This is because floating point types (float, double, long double) only hold an approximation to the value you think they hold because of the way the value is encoded into the available memory (normally 4 or 8 bytes). e.g. You assigned 22.7 to d but actually it holds that as 22.7000000000001 in memory.
This approximation self evidently true particularly for a float because it (normally) has the same amount of memory as a long but holds a vastly larger range of numbers. Also floating point constants by definition have type double so 22.7 has type double, to use a float constant you have to post fix an F 22.7F has type float.
So in your code you take a double constant (which is an approximation of 22.7), convert it to a float in the assignment to f and then promote it back to a double for the comparison to d which itself is an approximation of 22.7.
During all that approximation, converting and promoting it is not surprising that the 2 values end up not exactly the same. In fact what is more surprising is that in your first example they don't end up different.
The rule of thumb usually used in comparing floating point types is that == always returns false and != always returns true. Your first code example shows that is not absolutely always the case but it is pretty much always the case in any but the most trivial examples.
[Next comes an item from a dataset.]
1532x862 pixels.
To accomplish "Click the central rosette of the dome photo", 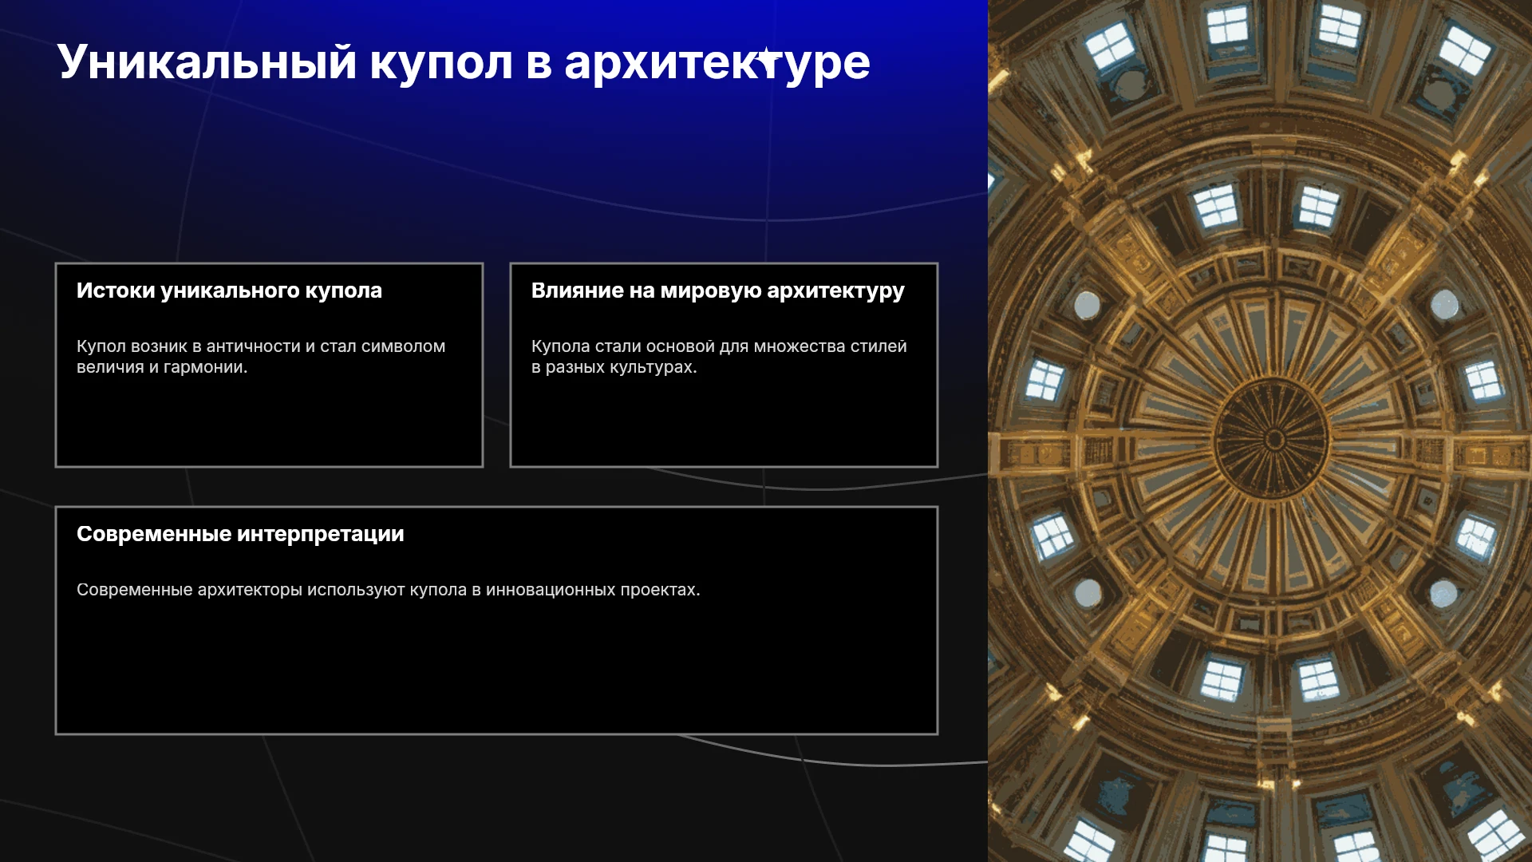I will [1273, 439].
Given that you should never use == or != to compare floating point types, the approach normally taken is to check that the values are with-in a predetermined tolerance, that is that the values are close rather than equal e.g. fabs(d1 - d2) < 0.0001.
My best guess would be that 22.5 has an exact represenation as a double (and may be a float) and 22.7 doesn't. However that is not the point, you don't need to know why one works and the other doesn't you need to know that using == is a mistake.
To summarise: it's impossible to map a floating point number with exact precision, therefore all you'll ever get is an approximation.
How good an approximation depends on hardware, operating system, and the phases of the moon and stars (well, not really that, but there's randomness involved).
That's why you should never compare floating point numbers for identity.
If you need to compare them at all, compare them to be identical within a specific accuracy range, say +/- 0.001 (or whatever you require, but the more accurate you expect things to be, the bigger the chance that you're going to reject things that you shouldn't).
And that's why in any serious calculations where precision is required, floating point numbers are not used.
Instead use integer mathematics or fixed precision numerical computation libraries, and only convert to floating point (if at all) for final presentation.
For example, an amount of money can be represented in dollars and cents as a floating point number, but is far better represented as an integer number denoting cents (as $1 is 100 cents).
Your more precise, and as an added bonus your calculations are faster as well.